Every line that appears in the listing is to be set down verbatim.
=======
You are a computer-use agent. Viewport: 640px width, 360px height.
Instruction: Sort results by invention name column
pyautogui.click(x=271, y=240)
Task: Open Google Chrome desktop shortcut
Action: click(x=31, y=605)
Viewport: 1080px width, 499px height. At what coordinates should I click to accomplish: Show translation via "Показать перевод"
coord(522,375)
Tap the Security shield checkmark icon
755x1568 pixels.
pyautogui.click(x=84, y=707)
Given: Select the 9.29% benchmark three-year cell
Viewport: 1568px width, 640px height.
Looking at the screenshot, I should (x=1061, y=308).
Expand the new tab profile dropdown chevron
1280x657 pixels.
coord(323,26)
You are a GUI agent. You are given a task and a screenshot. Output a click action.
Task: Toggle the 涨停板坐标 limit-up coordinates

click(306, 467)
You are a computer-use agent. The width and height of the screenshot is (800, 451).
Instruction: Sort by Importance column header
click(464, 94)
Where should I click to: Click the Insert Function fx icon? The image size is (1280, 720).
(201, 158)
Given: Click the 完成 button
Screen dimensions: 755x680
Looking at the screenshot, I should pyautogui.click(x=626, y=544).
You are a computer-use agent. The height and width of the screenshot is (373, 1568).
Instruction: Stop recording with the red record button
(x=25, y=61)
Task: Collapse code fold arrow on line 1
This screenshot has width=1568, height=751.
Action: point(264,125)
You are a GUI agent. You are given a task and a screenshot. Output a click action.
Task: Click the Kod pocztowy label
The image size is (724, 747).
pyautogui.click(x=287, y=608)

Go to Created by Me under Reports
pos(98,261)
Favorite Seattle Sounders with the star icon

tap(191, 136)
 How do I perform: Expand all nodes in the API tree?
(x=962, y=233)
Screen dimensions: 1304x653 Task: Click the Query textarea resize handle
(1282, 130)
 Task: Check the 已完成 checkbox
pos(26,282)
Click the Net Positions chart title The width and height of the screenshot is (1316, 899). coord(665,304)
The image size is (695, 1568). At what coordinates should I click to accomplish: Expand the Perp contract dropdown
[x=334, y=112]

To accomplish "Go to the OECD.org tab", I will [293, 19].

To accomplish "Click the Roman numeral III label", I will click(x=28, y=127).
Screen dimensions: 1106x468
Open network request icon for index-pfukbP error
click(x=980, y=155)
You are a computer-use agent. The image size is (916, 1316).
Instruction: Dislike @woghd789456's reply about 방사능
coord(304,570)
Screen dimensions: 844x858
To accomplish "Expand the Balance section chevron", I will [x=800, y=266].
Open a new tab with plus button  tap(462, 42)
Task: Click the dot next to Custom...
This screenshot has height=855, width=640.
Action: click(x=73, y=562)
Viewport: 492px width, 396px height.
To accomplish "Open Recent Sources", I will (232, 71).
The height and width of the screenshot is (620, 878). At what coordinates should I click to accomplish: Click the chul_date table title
=======
▶ _Answer box_
You are a computer-use agent. Viewport: 640px width, 360px height.
Instruction: Sort results by invention name column
pyautogui.click(x=271, y=240)
Task: Open Google Chrome desktop shortcut
Action: click(x=31, y=605)
Viewport: 1080px width, 499px height. At what coordinates should I click to accomplish: Show translation via "Показать перевод"
coord(522,375)
Tap the Security shield checkmark icon
755x1568 pixels.
pyautogui.click(x=84, y=707)
Given: Select the 9.29% benchmark three-year cell
Viewport: 1568px width, 640px height.
Looking at the screenshot, I should (x=1061, y=308).
Expand the new tab profile dropdown chevron
1280x657 pixels.
coord(323,26)
You are a GUI agent. You are given a task and a screenshot. Output a click action.
Task: Toggle the 涨停板坐标 limit-up coordinates

click(306, 467)
You are a computer-use agent. The width and height of the screenshot is (800, 451).
Instruction: Sort by Importance column header
click(464, 94)
Where should I click to: Click the Insert Function fx icon? The image size is (1280, 720).
(201, 158)
Given: Click the 完成 button
Screen dimensions: 755x680
Looking at the screenshot, I should pyautogui.click(x=626, y=544).
You are a computer-use agent. The height and width of the screenshot is (373, 1568).
Instruction: Stop recording with the red record button
(x=25, y=61)
Task: Collapse code fold arrow on line 1
This screenshot has width=1568, height=751.
Action: point(264,125)
You are a GUI agent. You are given a task and a screenshot. Output a click action.
Task: Click the Kod pocztowy label
The image size is (724, 747).
pyautogui.click(x=287, y=608)

Go to Created by Me under Reports
pos(98,261)
Favorite Seattle Sounders with the star icon

tap(191, 136)
 How do I perform: Expand all nodes in the API tree?
(x=962, y=233)
Screen dimensions: 1304x653 Task: Click the Query textarea resize handle
(1282, 130)
 Task: Check the 已完成 checkbox
pos(26,282)
Click the Net Positions chart title The width and height of the screenshot is (1316, 899). coord(665,304)
The image size is (695, 1568). At what coordinates should I click to accomplish: Expand the Perp contract dropdown
[x=334, y=112]

To accomplish "Go to the OECD.org tab", I will [293, 19].

To accomplish "Click the Roman numeral III label", I will click(x=28, y=127).
Screen dimensions: 1106x468
Open network request icon for index-pfukbP error
click(x=980, y=155)
You are a computer-use agent. The image size is (916, 1316).
Instruction: Dislike @woghd789456's reply about 방사능
coord(304,570)
Screen dimensions: 844x858
To accomplish "Expand the Balance section chevron", I will [x=800, y=266].
Open a new tab with plus button  tap(462, 42)
Task: Click the dot next to Custom...
This screenshot has height=855, width=640.
Action: click(x=73, y=562)
Viewport: 492px width, 396px height.
To accomplish "Open Recent Sources", I will (232, 71).
The height and width of the screenshot is (620, 878). At what coordinates should I click to accomplish: Click the chul_date table title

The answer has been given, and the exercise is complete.